(Saved data entries)
=== Section Start ===

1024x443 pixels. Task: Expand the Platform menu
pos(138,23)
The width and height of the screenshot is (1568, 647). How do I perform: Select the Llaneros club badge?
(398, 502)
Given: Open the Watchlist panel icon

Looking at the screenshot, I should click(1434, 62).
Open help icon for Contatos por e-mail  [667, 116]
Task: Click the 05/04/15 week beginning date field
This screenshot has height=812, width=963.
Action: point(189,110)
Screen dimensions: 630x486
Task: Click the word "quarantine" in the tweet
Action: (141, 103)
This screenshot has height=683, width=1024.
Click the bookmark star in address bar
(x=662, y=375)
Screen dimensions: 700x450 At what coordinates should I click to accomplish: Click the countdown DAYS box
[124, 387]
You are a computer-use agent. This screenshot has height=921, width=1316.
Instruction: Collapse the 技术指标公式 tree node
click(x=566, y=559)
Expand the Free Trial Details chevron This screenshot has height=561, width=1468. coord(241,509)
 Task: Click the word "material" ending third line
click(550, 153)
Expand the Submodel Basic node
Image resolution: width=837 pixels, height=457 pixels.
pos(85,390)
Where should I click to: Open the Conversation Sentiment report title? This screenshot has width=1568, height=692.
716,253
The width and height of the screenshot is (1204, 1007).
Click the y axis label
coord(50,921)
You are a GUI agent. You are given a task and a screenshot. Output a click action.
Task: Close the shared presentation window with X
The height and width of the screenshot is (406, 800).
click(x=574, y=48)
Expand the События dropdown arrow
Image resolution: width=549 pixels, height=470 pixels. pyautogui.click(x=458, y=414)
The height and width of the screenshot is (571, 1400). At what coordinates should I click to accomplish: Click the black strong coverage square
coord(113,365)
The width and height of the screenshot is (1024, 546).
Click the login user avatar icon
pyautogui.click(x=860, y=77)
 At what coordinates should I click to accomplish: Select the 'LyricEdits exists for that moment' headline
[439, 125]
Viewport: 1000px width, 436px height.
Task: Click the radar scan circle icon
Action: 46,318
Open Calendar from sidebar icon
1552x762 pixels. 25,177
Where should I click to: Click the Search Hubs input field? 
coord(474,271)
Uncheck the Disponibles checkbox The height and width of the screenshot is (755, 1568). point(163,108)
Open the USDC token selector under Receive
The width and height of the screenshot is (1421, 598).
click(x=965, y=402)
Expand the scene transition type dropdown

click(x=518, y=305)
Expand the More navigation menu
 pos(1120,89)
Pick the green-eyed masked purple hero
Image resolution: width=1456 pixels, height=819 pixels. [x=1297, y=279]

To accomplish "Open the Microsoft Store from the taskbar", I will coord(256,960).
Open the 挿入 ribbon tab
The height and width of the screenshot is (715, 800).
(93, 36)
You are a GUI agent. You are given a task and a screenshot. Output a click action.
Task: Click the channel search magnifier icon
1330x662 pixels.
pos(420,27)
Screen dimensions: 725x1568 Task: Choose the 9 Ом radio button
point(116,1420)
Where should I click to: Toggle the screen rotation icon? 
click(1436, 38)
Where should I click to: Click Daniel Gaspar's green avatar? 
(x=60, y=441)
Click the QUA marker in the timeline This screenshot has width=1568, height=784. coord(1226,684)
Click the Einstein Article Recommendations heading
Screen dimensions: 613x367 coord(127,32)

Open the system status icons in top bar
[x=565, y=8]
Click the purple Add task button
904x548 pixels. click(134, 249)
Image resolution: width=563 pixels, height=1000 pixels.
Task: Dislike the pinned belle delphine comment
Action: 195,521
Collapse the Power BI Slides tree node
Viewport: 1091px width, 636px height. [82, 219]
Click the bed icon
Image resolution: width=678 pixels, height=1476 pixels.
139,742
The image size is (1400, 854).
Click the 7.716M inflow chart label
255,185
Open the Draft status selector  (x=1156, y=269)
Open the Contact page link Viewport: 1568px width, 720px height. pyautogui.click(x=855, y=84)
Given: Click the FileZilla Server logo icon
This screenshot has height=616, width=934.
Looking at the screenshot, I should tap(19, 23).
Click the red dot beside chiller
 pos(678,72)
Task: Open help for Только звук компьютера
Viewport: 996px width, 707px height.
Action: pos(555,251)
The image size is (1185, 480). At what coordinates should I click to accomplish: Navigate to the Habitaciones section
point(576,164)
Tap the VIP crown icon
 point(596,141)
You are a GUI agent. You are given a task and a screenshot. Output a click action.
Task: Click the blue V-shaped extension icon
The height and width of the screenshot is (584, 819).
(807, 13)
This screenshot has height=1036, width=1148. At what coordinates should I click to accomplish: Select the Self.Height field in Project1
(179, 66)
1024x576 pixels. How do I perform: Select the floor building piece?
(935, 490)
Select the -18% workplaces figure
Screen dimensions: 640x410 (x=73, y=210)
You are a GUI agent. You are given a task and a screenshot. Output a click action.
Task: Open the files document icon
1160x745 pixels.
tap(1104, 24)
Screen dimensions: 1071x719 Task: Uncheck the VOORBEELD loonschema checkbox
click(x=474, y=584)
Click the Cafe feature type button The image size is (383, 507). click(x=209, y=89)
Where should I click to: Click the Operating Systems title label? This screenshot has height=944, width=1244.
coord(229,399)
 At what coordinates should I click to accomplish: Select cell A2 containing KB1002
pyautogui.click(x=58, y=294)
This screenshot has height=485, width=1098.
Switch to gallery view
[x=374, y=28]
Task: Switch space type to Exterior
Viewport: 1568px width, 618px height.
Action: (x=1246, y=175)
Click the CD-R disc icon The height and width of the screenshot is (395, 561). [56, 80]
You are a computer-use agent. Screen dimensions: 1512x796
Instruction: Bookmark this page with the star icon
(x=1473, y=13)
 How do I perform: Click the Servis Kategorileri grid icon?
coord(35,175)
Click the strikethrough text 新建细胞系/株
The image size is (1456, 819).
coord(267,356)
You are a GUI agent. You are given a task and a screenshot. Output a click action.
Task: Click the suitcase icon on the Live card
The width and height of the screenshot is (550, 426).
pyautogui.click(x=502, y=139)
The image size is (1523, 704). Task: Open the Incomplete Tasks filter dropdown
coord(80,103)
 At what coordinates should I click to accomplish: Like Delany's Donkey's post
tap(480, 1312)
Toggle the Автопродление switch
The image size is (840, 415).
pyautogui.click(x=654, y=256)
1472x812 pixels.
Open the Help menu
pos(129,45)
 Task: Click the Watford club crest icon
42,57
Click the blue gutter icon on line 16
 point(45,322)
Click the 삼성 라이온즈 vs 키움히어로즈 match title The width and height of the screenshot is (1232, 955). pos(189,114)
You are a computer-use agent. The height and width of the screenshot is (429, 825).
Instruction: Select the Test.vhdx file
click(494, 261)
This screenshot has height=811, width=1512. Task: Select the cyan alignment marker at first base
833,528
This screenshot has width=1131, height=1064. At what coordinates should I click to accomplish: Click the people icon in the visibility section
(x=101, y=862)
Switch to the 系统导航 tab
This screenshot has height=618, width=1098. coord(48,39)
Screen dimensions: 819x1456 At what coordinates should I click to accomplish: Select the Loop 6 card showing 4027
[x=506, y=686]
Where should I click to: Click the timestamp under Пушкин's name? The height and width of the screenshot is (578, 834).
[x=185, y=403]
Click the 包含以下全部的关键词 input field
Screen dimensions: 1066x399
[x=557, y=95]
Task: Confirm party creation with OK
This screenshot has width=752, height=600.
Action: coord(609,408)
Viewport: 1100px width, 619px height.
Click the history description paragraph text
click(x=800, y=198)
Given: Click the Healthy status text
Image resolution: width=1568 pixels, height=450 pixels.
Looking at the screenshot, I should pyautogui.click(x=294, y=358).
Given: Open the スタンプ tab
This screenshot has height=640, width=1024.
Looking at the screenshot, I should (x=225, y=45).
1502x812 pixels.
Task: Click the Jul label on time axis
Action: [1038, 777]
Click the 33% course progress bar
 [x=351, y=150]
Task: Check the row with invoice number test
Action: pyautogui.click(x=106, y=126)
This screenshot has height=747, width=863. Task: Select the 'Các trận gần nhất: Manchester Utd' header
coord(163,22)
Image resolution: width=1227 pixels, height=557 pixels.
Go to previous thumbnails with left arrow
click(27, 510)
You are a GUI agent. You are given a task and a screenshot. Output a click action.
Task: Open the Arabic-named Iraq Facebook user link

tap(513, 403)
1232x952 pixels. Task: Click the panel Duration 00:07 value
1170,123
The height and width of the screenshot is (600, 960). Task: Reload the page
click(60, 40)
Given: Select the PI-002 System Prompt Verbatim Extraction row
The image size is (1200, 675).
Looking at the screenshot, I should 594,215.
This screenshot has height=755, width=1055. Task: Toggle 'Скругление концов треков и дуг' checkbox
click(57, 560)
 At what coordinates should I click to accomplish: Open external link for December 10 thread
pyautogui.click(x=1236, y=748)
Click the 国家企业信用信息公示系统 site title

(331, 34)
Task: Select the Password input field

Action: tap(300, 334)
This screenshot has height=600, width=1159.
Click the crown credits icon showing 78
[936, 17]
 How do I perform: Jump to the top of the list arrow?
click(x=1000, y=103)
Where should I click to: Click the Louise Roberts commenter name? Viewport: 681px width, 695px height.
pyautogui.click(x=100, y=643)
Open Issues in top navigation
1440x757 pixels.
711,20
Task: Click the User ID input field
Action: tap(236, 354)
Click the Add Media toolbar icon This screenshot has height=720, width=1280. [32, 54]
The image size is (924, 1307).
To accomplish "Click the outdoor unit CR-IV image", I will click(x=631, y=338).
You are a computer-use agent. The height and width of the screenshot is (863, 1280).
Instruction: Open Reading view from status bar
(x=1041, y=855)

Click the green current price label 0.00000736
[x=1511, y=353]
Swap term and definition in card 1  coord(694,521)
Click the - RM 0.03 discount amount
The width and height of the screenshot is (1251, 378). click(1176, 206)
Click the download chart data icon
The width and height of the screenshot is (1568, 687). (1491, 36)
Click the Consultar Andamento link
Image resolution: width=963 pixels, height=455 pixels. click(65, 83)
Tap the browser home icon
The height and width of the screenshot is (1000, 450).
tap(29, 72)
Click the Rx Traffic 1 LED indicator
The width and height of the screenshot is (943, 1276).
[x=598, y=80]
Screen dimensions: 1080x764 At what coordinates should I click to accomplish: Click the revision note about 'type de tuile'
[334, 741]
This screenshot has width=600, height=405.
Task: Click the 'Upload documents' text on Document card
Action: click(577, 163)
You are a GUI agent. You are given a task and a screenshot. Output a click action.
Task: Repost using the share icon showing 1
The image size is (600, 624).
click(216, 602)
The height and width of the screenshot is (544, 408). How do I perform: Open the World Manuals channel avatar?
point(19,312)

=== Section End ===

§ **Exercise**
Every line with "will" in it should be copied from the entries above.

§ **Task answer**
To accomplish "Open the Microsoft Store from the taskbar", I will coord(256,960).
To accomplish "Click the outdoor unit CR-IV image", I will click(x=631, y=338).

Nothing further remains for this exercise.